Regardless of adoption, I don't think that children should have to be grateful to their parents for bringing them into this world. Here's my reasoning. Most people have children because they want them. There are people out there who do not want children (my first parents fell into that category when I was born). Some of those children are adopted, some are raised poorly, and others are raised well. But for the majority of people, their parents wanted to have children. I know that out of all my cousins (who are all biologically related), only one of them (that I know of) wasn't planned on and that cousin isn't loved any differently than anybody else. A few may have been one too many than originally planned on (there are two sets of twins), but my aunts and uncles were all trying to have kids, with the exception of one, possibly two. So what that means is that they weren't brought into the world because it was what was best for them. After all, until they were born they didn't really exist anyway (you can replace born with whatever you feel appropriate; I just don't feel like getting into those semantics here). So should they feel grateful that their parents wanted children? I don't think that's a fair thing to say.
I also think that for any child who was intentionally added to a family, either through birth or adoption, the stakes are higher. The parents made a decision to add to their family. They knew that would mean putting a roof over their child's head. They knew it would mean feeding and clothing them. They knew it would mean teaching them right from wrong and everything in between. They knew it would be a huge responsibility. So I don't think they should get to whine and complain about it later. I don't think that they should get to tell their children "After all I've done for you..." It's just not fair.
I'm not talking about being disrespectful to your parents. And I'm not talking about not being thankful for what you have if you have a good situation. I'm all for that. But that's up to the person. I can feel thankful but I would never tell someone else that they have to feel that way too. It's just not how it all works. So I don't think that any parent should be able to tell their children that they should be grateful for how they were raised. Especially their adult children. I just don't think it's right.
I don't think it's fair for my friend's mother's cousin to tell me that I should be grateful for my adoptive parents. Who they do not know. Because that's just how adoption is. I automatically should be grateful. But here's the thing. I'm not automatically grateful. If you want me to be grateful for you, you need to work at it. You have to do something above and beyond. My parents did not adopt me for my sake. They adopted because they wanted a child. That's the simple truth. They are fantastic people, but they are not saviors, nor have they ever expected to be treated that way. I was the solution to their fertility issues. And to their credit, they've never asked me to be grateful for my adoption. Not once. I've been told to be grateful for other things (like the annoying itchy sweaters I was given as a gift as a small child but didn't like), but never for my own adoption. So I do not appreciate other people telling me to be grateful. It's unwanted and I'd appreciate it if you'd stop.

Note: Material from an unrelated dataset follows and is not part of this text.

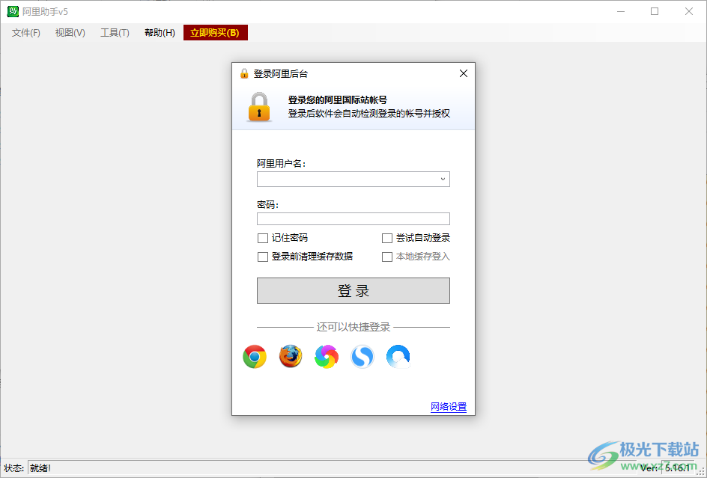Choose the 360 Speed Browser pinwheel icon
The image size is (707, 478).
point(327,357)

And before you assume that this post is because I don't have good adoptive parents, I'm coming to see that I'm very lucky with the parents that I have. My parents freely gave me things, without strings. They moved to a suburban town so that my sister and I could get a good education. They made sacrifices for us. Later, my mother confessed that looking back, she would do things differently because the town we moved to was a tough town to grow up in at times. The point is, my parents made a lot of choices for me and my sister and sacrificed. They drove further to work and worked longer hours so that my sister and I could get the best start and have the best chance to make something of ourselves. They wanted to open as many doors as they could for us. And they never once have told me that I "owe" them for any of it. I'm not expected to pay them back. I'm not expected to do anything. I've never been spoken down to because I made a decision my parents didn't like. And I know people (adoptive and biologically related to the parents who raised them) where this is not the case. And I'm thankful that I have a good set of parents, but please never tell me to be grateful for them without knowing anything.
I guess my point is, telling another person to be grateful is probably not the best way to make friends. And it's probably not going to actually make them feel grateful.